Write out every line below that contains "width".

### RECORD EXCERPTS ###

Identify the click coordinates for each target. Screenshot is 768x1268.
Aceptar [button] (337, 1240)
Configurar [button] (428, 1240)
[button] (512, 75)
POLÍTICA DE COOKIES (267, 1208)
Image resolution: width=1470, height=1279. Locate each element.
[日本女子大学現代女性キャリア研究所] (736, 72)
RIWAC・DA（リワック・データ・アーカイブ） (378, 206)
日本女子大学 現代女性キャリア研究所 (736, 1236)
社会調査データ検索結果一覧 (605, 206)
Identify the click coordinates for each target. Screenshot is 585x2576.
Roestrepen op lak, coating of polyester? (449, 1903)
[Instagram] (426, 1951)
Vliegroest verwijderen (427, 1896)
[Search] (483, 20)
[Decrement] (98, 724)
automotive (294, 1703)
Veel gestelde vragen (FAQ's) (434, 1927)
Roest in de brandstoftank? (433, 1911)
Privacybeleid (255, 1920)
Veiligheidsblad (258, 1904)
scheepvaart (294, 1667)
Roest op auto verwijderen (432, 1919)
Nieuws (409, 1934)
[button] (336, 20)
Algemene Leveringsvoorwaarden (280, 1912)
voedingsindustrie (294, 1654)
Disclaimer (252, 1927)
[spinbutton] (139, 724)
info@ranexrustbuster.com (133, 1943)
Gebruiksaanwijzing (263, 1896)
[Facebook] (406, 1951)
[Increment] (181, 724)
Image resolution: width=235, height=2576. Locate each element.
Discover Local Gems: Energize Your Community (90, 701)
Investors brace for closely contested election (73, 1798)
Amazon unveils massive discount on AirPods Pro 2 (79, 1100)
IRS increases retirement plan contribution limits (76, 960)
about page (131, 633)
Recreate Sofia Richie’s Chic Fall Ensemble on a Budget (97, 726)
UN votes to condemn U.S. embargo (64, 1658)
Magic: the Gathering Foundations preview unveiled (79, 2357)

###

> _SOLUTION FOR THIS EXERCISE_
Image resolution: width=1470, height=1279. Locate each element.
Image resolution: width=235, height=2576. Locate each element.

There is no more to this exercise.